## What you will do
Restate word for word every line from the one containing "Instruction: Click the" to the last line of the records below.

Stored data:
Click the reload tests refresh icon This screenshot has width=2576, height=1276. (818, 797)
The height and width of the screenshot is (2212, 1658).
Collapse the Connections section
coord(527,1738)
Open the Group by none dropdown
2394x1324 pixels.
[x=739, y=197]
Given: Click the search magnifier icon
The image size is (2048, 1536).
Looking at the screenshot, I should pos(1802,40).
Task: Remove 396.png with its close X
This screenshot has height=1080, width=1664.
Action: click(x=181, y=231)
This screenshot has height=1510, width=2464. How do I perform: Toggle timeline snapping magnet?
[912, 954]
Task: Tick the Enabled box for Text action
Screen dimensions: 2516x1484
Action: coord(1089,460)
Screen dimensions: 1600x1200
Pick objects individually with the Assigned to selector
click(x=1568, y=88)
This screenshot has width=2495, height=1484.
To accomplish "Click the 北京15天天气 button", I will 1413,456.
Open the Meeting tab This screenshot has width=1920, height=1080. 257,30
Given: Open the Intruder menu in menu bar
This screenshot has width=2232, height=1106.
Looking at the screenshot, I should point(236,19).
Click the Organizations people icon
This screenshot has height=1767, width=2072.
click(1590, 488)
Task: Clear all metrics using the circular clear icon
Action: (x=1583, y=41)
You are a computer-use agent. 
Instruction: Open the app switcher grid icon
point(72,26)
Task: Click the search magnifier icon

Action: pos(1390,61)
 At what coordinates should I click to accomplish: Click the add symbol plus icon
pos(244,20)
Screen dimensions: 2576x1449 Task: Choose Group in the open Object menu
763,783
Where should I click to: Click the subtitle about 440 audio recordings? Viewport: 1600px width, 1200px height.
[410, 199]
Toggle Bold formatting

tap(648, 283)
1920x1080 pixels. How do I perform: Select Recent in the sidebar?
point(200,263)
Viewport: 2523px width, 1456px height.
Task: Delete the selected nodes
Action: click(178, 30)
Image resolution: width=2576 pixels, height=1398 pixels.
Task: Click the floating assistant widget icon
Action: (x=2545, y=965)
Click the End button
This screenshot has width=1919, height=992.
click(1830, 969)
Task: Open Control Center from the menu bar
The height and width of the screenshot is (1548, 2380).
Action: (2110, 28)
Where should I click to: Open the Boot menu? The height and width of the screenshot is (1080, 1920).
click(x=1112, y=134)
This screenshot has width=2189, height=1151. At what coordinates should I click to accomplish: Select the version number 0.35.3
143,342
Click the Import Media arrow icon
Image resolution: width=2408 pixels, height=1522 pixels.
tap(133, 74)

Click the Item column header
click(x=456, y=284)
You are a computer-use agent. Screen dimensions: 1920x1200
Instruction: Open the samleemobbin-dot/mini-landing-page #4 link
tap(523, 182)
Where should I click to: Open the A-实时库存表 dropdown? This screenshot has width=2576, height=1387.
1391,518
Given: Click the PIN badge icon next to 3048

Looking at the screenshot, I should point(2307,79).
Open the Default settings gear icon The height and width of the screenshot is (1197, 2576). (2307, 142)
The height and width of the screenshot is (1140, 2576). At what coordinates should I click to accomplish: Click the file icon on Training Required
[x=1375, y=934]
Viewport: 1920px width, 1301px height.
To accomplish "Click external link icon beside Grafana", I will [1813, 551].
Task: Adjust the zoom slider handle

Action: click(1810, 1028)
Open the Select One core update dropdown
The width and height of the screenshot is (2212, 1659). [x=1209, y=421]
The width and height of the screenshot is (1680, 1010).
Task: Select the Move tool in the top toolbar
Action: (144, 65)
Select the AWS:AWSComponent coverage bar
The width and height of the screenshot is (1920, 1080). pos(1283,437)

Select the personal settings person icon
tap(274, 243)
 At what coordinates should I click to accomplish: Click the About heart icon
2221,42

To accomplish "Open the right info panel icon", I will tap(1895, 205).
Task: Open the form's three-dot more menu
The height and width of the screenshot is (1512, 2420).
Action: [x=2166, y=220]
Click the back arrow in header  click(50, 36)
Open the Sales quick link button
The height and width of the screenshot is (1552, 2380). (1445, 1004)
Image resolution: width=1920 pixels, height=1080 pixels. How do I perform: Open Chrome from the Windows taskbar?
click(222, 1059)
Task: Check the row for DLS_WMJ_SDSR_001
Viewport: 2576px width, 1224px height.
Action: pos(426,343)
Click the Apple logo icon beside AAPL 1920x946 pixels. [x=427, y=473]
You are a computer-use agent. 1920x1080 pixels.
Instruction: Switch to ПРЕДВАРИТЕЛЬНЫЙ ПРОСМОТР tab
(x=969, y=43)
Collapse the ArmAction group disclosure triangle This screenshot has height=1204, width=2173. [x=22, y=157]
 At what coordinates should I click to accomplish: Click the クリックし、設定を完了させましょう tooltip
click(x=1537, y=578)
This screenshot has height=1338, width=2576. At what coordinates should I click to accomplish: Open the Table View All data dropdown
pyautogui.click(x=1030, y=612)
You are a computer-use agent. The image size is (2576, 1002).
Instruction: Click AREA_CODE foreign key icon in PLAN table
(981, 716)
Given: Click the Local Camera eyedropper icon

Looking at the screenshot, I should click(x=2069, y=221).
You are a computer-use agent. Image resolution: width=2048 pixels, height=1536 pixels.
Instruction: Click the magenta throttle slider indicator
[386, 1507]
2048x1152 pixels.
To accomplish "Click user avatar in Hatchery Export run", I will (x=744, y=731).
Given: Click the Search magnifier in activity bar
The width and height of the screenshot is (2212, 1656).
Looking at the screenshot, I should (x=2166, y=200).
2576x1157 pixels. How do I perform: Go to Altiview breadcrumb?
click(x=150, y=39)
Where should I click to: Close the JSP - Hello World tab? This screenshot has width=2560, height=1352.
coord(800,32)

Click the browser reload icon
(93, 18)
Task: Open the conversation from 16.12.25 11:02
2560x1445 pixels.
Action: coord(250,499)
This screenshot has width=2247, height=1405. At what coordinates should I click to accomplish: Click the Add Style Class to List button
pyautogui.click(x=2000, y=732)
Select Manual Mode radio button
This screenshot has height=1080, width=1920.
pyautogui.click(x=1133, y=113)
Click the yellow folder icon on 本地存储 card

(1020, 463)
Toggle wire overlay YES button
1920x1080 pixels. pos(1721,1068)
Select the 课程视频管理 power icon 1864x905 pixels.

## Solution
Instruction: Click the magenta throttle slider indicator
[386, 1507]
2048x1152 pixels.
To accomplish "Click user avatar in Hatchery Export run", I will (x=744, y=731).
Given: Click the Search magnifier in activity bar
The width and height of the screenshot is (2212, 1656).
Looking at the screenshot, I should (x=2166, y=200).
2576x1157 pixels. How do I perform: Go to Altiview breadcrumb?
click(x=150, y=39)
Where should I click to: Close the JSP - Hello World tab? This screenshot has width=2560, height=1352.
coord(800,32)

Click the browser reload icon
(93, 18)
Task: Open the conversation from 16.12.25 11:02
2560x1445 pixels.
Action: coord(250,499)
This screenshot has width=2247, height=1405. At what coordinates should I click to accomplish: Click the Add Style Class to List button
pyautogui.click(x=2000, y=732)
Select Manual Mode radio button
This screenshot has height=1080, width=1920.
pyautogui.click(x=1133, y=113)
Click the yellow folder icon on 本地存储 card

(1020, 463)
Toggle wire overlay YES button
1920x1080 pixels. pos(1721,1068)
Select the 课程视频管理 power icon 1864x905 pixels.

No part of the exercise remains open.